ネット誹謗中傷-侮辱罪の厳罰化!その内容とは?

誹謗中傷の投稿をして侮辱罪で逮捕された男性

今も多くのサイトで目にするインターネット上の誹謗中傷。

匿名掲示板や匿名で投稿できる口コミサイトにその内容は多く存在し、刑罰で告訴しても刑が軽く、その労力を考えるのであれば民事で提訴して慰謝料請求と掲載削除をするという流れが一般的でした。

2021年8月30日、侮辱罪厳罰化に向けて懲役刑を導入する方針を法務省が発表。
2021年9月中旬に開かれる法制審議会にて同法改正を諮問するそうです。

現行法から厳罰化することによって、どれだけ抑止できるかそして泣き寝入りを防止できるかが問われるところです。

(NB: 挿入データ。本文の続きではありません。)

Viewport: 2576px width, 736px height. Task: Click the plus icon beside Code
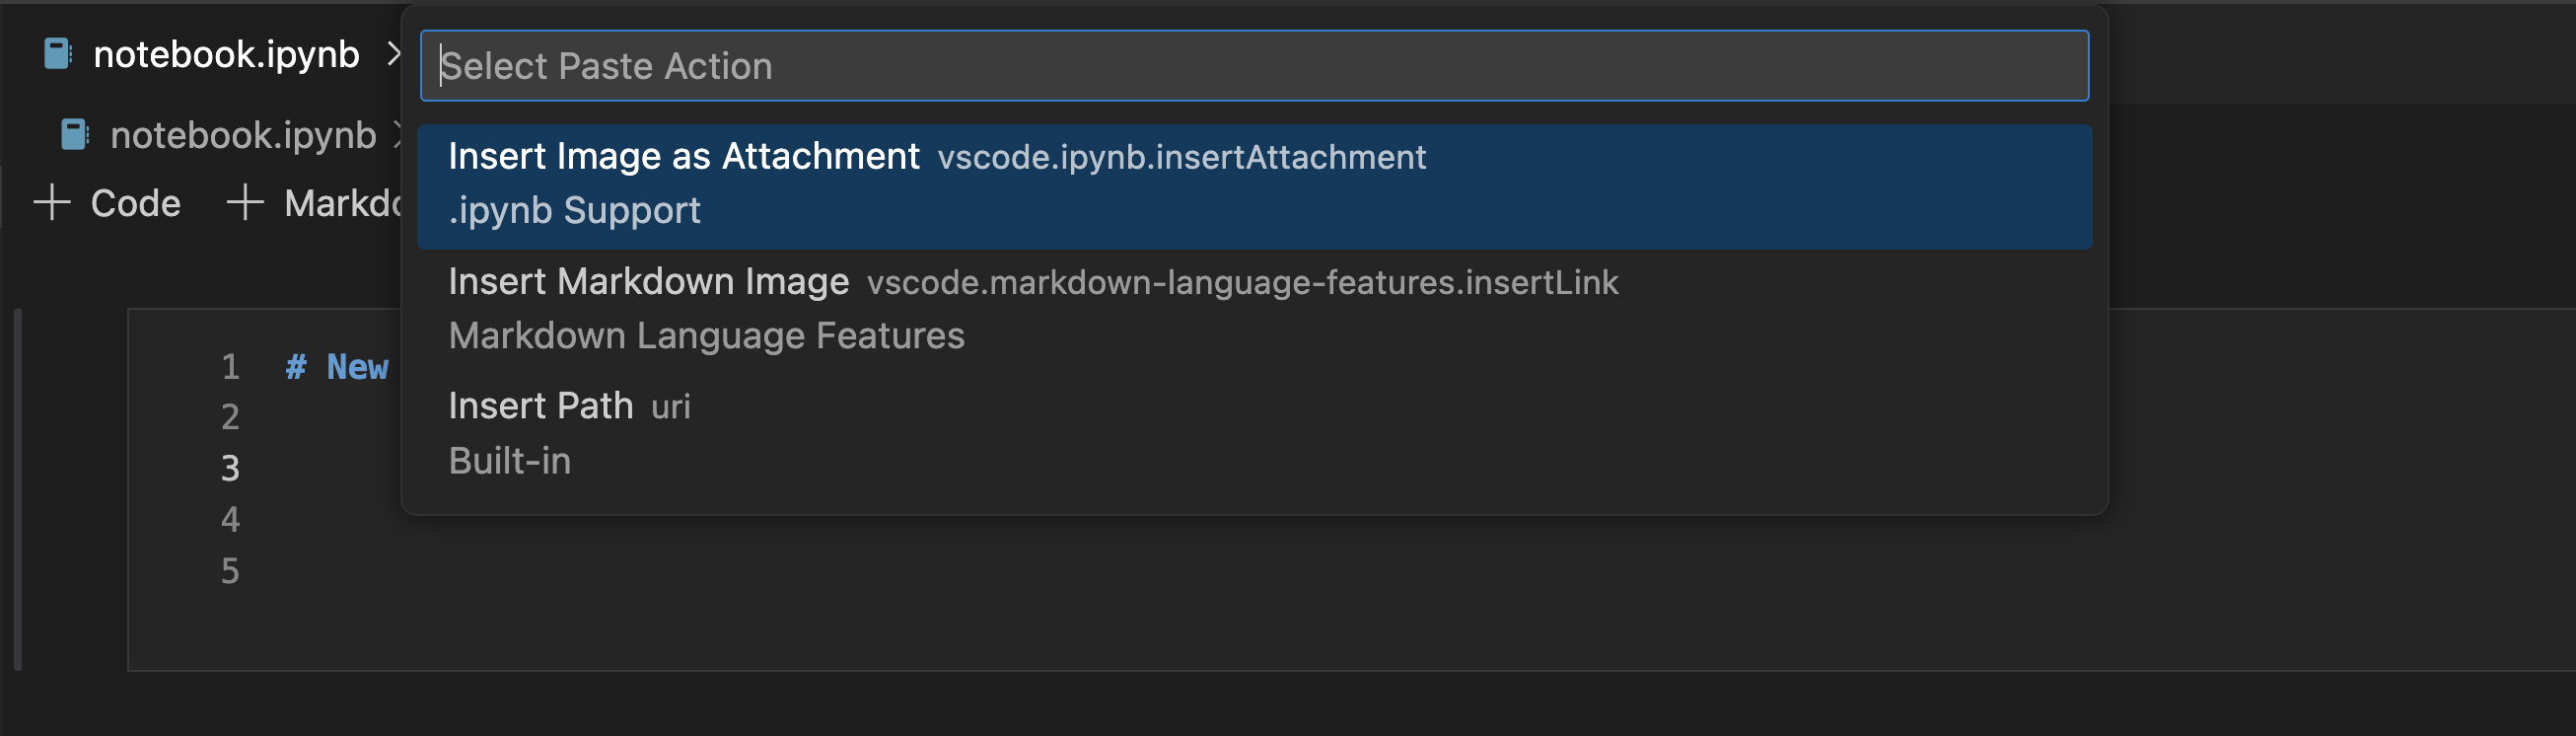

侮辱罪が厳罰化することによって刑事事件の扱いが多くなると予想

前述の通り、今までは民事事件として弁護士が介入し、慰謝料請求そして掲載削除を求めた民事裁判が多く取り扱われていました。

「テラスハウス」に出演されていた木村花さんの事例を見ても、民事事件として判決が下されてから刑事事件としました。
これは、刑事事件にしても誹謗中傷を掲載した犯人の刑が軽く、告訴する労力と時間を考えても民事から攻めたほうが効率的だからなのです。

ただ、今回の侮辱罪厳罰化は1年以下の懲役・禁固または30万円以下の罰金、公訴時効も3年に延長されることから、民事から刑罰へという流れは変わらなくとも告訴に至る案件は非常に多く寄せられるでしょう。

侮辱罪は名誉棄損罪よりも成立要件は広い

名誉棄損罪は、具体事例を示して人の社会的評価をおとしめるもの。

では、侮辱罪とはどういう時に成立するのか。
それは、公然と人を侮辱した行為適用されます。

すなわち、悪口をインターネット上に掲載しただけで成立するのです。

名誉棄損罪はもちろん、今回厳罰化される侮辱罪を知らずに投稿してしまったという人は多くいらっしゃると思います。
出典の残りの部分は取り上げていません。